Anche la scienza, e questo mi preme dire con forza, sa troppo di…finanza ed economia, nonché di sindacabile visibilità da parte di scienziati onnipresenti nelle varie tv, per cui fidarsi alla cieca di essi non sembra più accettabile (ciò che ha espresso in questo anno e mezzo di Covid infatti docet !), la politica ha ormai raggiunto il top negativo quanto a funzione precipua, la magistratura cerca di difendersi aumentando il clima di… incredibilità, il giornalismo si è trasformato in un’arena su cui lanciare improperi, accuse da scaricatori di porto (con tutto il rispetto per quest’ultima categoria) e la gente, costretta a convivere in questo coacervo di incertezza a 360 gradi, viene assuefatta, senza accorgersene, da una patologia che si chiama indifferenza, assoluta mancanza di reazione anche perché impotente di fronte agli “istituzionalizzati”, e ciò fino al punto da accettare passivamente il Covid fino a consideralo davvero un semplice raffreddore.

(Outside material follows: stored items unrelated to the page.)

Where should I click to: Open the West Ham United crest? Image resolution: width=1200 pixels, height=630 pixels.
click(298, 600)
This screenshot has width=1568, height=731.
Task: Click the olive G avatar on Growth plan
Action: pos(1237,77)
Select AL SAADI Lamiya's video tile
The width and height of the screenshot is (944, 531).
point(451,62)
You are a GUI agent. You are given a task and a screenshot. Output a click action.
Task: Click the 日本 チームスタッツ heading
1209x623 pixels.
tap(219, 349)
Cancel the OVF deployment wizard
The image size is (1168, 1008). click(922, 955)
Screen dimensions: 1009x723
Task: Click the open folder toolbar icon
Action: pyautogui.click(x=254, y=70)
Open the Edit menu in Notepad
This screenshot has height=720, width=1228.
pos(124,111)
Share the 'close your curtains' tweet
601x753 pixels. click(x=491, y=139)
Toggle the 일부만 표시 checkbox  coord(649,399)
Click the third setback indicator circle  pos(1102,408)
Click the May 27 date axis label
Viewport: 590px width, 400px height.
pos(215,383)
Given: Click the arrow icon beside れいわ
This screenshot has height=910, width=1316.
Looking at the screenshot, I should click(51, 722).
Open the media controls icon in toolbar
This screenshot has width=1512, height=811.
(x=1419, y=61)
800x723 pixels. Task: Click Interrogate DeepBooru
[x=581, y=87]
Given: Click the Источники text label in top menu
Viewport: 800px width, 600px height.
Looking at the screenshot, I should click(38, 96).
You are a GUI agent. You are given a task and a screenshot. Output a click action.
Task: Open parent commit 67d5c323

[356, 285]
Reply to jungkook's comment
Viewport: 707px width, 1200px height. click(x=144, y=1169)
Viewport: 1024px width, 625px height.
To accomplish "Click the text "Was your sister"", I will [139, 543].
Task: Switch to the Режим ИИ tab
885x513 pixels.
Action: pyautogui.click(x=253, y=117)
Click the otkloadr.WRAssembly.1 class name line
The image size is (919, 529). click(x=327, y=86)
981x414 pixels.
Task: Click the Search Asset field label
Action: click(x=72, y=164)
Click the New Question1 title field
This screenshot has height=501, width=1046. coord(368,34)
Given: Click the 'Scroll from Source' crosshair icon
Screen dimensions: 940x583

Che fare ? Non c’è nulla da fare anche se i grandi della terra si propongono di cambiare questo e quest’altro, senza peraltro cambiare niente, in quanto il tornare indietro costa, e forse conviene accettare ciò che non si vorrebbe, ivi compresi altri tipi di Covid.

Verrebbe anche da aggiungere che, ove i grandi della terra dovessero cambiare qualcosa, questo incessante progresso potrebbe confluire su altre direzioni la cui imponderabilità degli sviluppi, ove non si dia mano da subito (e non fra 10-20-50 anni come si sente dire) ad una certa riconversione industriale, economico-finanziaria, scientifica, sanitaria e di convivenza sociale in ambiti meno congestionati e concentrati, oserei dire anche in chiave di un certo aggiornamento clericale, il mondo si troverà inevitabilmente peggio dello status quo ante.